---------- RECORDS TO USE ----------

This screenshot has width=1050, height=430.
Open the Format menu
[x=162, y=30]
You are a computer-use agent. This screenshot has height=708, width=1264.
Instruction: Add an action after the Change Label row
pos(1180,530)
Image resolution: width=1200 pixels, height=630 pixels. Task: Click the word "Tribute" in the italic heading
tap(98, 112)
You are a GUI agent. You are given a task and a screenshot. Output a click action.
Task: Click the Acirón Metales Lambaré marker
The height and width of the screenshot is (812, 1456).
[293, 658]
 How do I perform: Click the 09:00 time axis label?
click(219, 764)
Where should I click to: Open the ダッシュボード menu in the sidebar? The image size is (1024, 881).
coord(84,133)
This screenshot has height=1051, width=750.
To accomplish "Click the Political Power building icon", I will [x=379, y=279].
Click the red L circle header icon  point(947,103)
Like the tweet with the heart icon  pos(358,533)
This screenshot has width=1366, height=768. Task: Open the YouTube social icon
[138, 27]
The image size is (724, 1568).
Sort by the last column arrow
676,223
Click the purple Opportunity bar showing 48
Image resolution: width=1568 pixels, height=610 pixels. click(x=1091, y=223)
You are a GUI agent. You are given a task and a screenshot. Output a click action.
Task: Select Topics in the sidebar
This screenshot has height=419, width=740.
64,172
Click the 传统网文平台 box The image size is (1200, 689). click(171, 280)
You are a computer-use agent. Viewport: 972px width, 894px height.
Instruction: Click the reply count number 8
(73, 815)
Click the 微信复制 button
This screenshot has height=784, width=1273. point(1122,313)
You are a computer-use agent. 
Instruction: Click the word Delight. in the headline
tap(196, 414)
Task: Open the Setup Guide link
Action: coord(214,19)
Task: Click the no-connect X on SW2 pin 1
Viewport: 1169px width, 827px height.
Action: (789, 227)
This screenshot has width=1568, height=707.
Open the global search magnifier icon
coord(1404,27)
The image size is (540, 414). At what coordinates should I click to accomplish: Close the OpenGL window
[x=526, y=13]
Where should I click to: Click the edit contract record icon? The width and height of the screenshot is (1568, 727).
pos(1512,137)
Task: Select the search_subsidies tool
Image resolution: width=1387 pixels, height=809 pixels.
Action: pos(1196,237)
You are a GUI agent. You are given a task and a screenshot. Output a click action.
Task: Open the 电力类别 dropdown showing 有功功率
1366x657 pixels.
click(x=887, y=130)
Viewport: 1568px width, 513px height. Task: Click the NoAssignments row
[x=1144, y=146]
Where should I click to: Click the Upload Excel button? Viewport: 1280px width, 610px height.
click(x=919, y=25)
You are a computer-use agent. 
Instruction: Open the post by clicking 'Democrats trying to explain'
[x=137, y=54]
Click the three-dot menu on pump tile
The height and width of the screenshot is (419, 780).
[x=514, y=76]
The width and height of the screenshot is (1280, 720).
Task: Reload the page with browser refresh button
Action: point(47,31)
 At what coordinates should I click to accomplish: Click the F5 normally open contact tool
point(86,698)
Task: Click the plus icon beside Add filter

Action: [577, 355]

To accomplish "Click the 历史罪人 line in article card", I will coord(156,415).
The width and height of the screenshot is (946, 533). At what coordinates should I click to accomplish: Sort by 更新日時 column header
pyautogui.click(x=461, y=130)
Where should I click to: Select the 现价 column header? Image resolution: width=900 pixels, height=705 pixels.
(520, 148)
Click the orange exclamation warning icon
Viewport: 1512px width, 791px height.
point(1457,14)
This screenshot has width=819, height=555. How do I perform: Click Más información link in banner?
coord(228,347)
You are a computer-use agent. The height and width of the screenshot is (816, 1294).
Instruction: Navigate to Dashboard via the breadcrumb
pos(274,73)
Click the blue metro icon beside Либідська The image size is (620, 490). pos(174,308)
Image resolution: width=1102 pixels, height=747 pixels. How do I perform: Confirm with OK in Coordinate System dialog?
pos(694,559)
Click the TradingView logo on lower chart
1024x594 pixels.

----------

PROBLEM TO SOLVE:
Whenever a line includes the word "will", pull it out of the entries.

TASK RESPONSE:
To accomplish "Click the Political Power building icon", I will [x=379, y=279].
To accomplish "Click the 历史罪人 line in article card", I will coord(156,415).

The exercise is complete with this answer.